Few Data Pump limitations that I ran into and you probably want to know about:
1. If you are using Oracle 10.2, and you want to write your exports into a directory that is on an NFS mount, it must be a hard mount. In 10.1 soft mounts used to work, and the upgrade caused us a significant amount of headache.
You see, our exports directory sits on an old and slow netapp (R200), and our storage manager gives us terabytes of space there but without any promise of high availability. This is fine for exports, but you can’t afford to hard mount storage that doesn’t have high availability. Once it goes down, processes will hang with uninterruptable sleep and we will need to reboot the machine to get rid of them. So with 10.2 data pump we are stuck with either hard mounting the original directories and taking a risk, or negotiating with the storage manager for space on a high availability device. I consider using interruptible hard mount, which should give us the best of both worlds, but I didn’t test it yet. I hope Oracle plans to bring back the option of configuring data pump directories on soft mounts.
2. Importing statistics takes unreasonable amounts of time. We had to export and import one schema. Collecting statistics on this schema takes around 5 minutes. Importing the statistics using Data Pump took over 20 minutes. Oracle’s documentation fails to mention this little bit of information. I really hope this issue is fixed in 11g.
Work around: import with “exclude=statistics” flag and collect statistics later.
3. Data Pump doesn’t write errors to standard output. At one point we believed that Data Pump got completely stuck, until we checked the alert log and discovered that we ran out of space in the tablespace. Data Pump itself never mentioned this little problem.

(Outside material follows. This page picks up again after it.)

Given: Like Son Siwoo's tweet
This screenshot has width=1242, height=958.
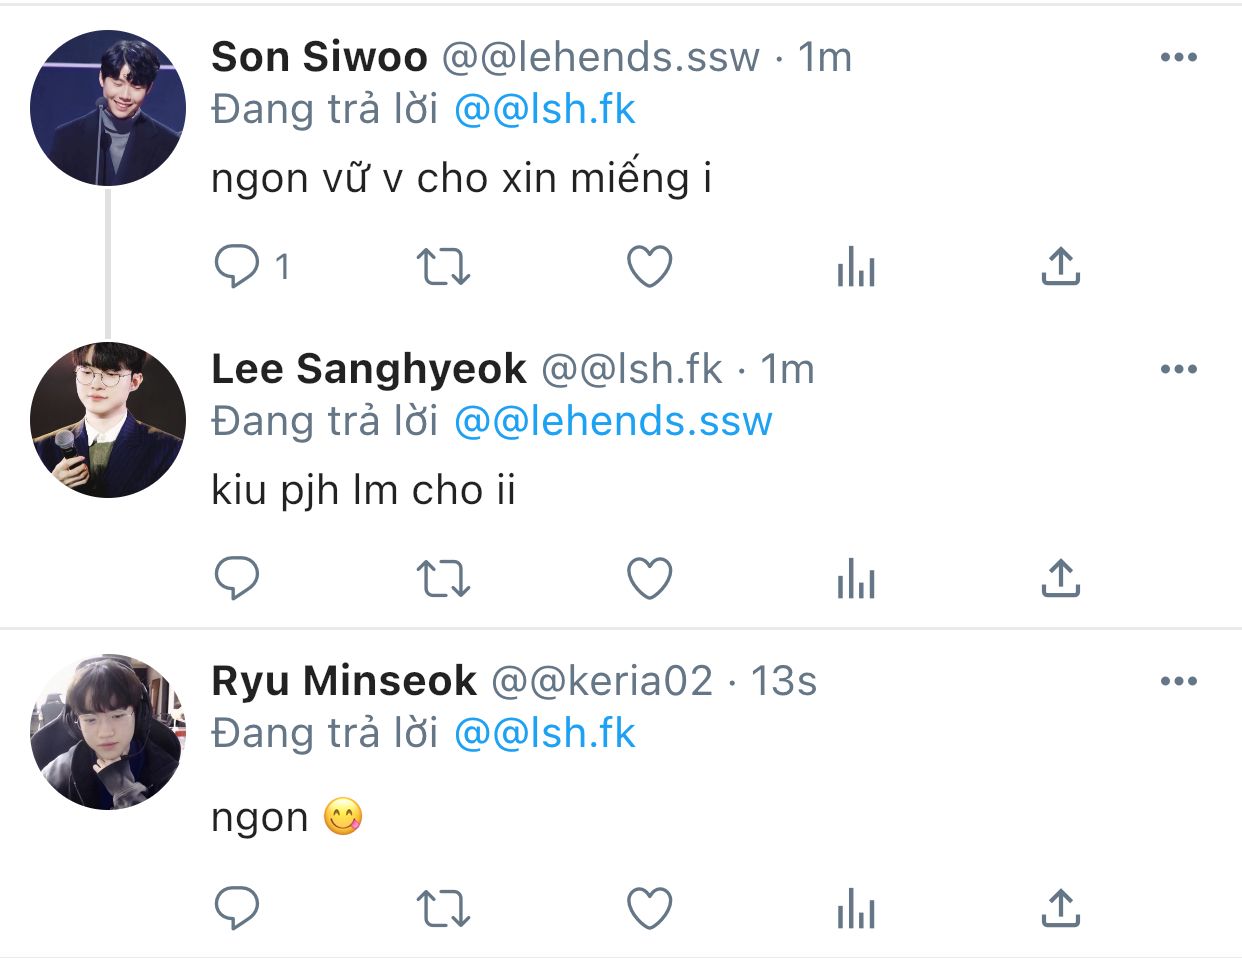Looking at the screenshot, I should tap(649, 267).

4. Data pump can hang when another process collects statistics while Data Pump is trying to import statistics. Note that Oracle 10g has a daily job that collects statistics by default.
5. If you consider working with multiple threads when importing, you need to do your homework. Multiple Data Pump workers don’t always behave as you might expect. This article by Carol Palmer gives a good explanation of the issues involved and when using multiple workers may not have benefit and may even slow you down.
Don’t get me wrong, I love Data Pump. It is one of the best things that happened to my job this year, literally saving me hours of boring work. You just need to be aware of its few catches.